You can view IP addresses, host names, GPU allocation, memory use, and other data of your vSphere Bitfusion cluster, servers, and clients in the vSphere Bitfusion Plug-in.
Monitoring vSphere Bitfusion Cluster
- The IP address of the primary vSphere Bitfusion server. The vSphere Bitfusion Plug-in uses the IP for communication.
- The allocation history of GPUs, shown in the Cluster GPU Allocation chart. The chart covers a range from the last 5 minutes to the last 30 days, the number of GPUs populating the cluster, and the number of GPUs allocated from all vSphere Bitfusion servers.
- All vSphere Bitfusion servers in the vSphere Bitfusion cluster, including servers that have been disabled or powered off, shown in the Servers table. Each entry displays a host name, IP address, and the number of the allocated GPUs.
- All vSphere Bitfusion clients that have run applications on the vSphere Bitfusion servers, shown in the Clients table. Each entry lists a host name, ID, and the number of GPUs currently allocated to the client.
Monitoring vSphere Bitfusion Servers
- All vSphere Bitfusion servers in the vSphere Bitfusion cluster, shown in the Servers table. You can select any server to display the server details. The table displays each server’s host name, IP address, current GPU allocation, and the current health state.
- A heat map with an entry for each GPU on the server, shown in the Allocation chart. Each cell displays by intensity of color how engaged the GPU is during the selected time interval . The level of engagement is a weighted sum of memory allocation and CUDA cell use.
- Memory and core use charts, one pair for each GPU. The Memory charts also show the memory capacity.
- The outgoing and incoming traffic for each network interface.
Monitoring vSphere Bitfusion Clients
You can use the vSphere Bitfusion Plug-in to view the following data for your clients.

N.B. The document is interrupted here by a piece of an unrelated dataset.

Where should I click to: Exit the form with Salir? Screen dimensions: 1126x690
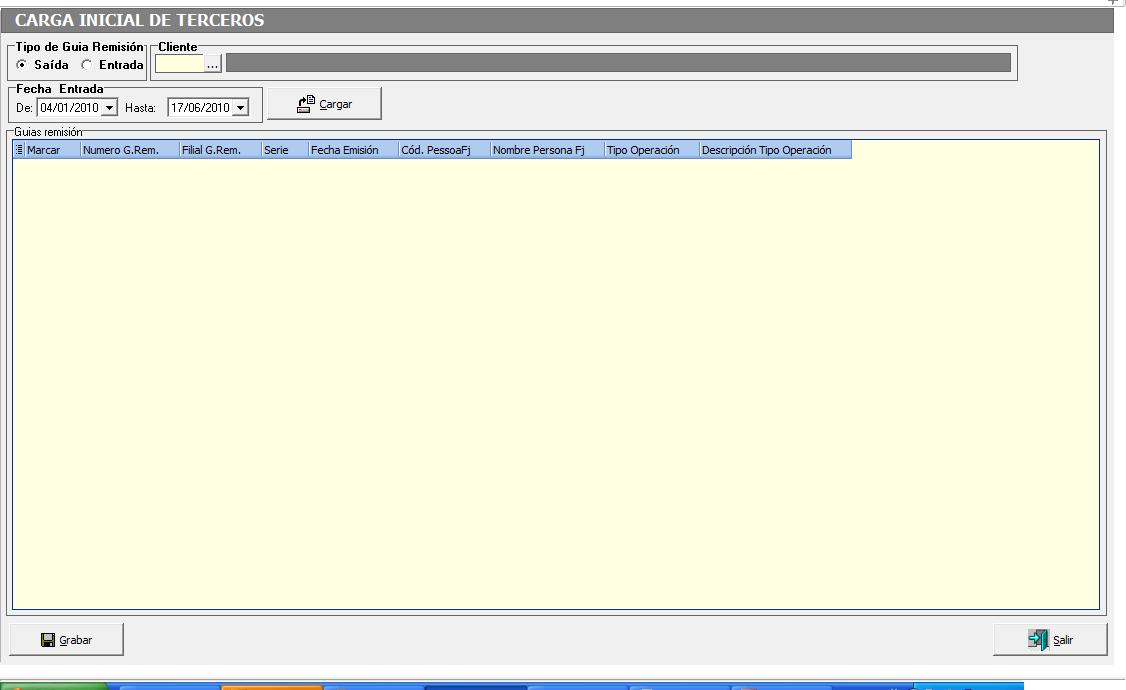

- All vSphere Bitfusion clients in the vSphere Bitfusion cluster, shown in the Clients table. A new entry appears on the list after a new client runs a vSphere Bitfusion command that requires a server connection for the first time. You can select a client to display the client details. The table displays each client’s host name, ID, current GPU allocation, and version.
- The GPUs that are allocated to a client, shown in the GPU Assignment chart. A client can run multiple applications, each allocating separate GPUs, but they are displayed together. Allocations of partial GPUs add the fractional value to the sum.